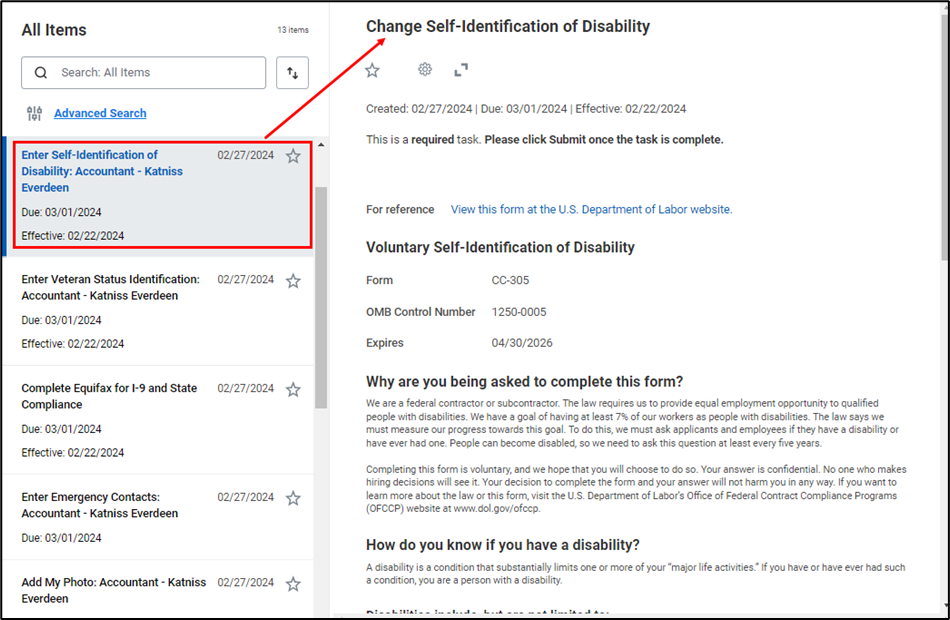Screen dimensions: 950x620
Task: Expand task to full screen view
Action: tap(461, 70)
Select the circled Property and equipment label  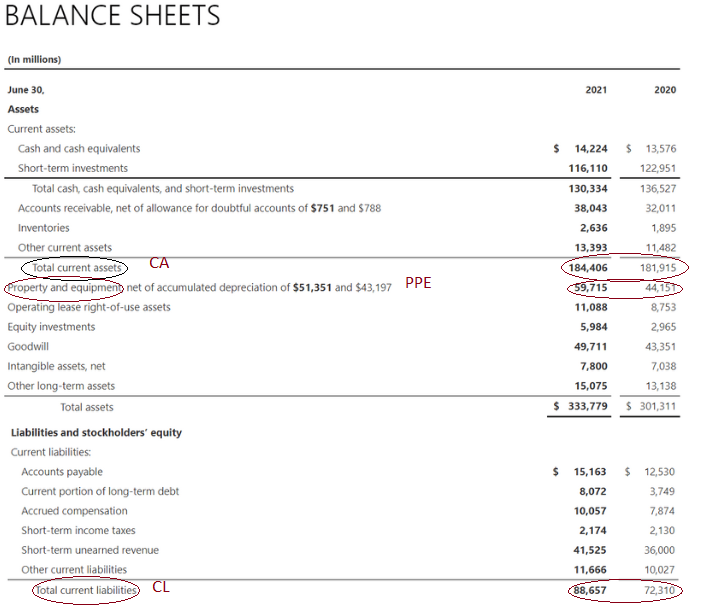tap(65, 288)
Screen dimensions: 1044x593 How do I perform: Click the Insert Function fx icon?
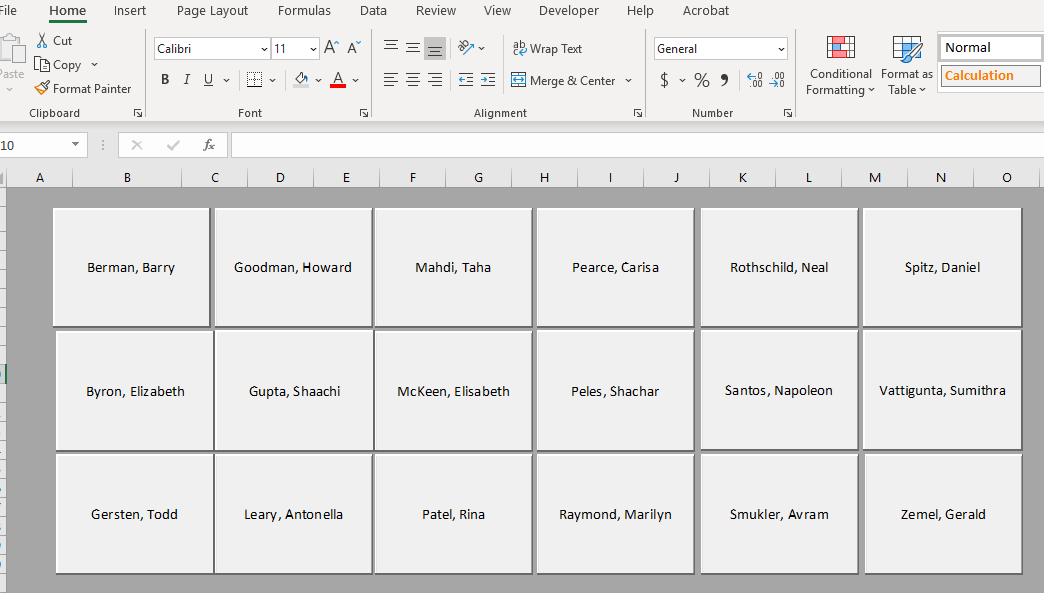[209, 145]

• [Task directions]: Retype only the lines above from the one with "Screen dimensions: 1044x593" through the last, both ends included, keeping every picture out of the copy.

• [Answer to the problem]:
Screen dimensions: 1044x593 How do I perform: Click the Insert Function fx icon?
[209, 145]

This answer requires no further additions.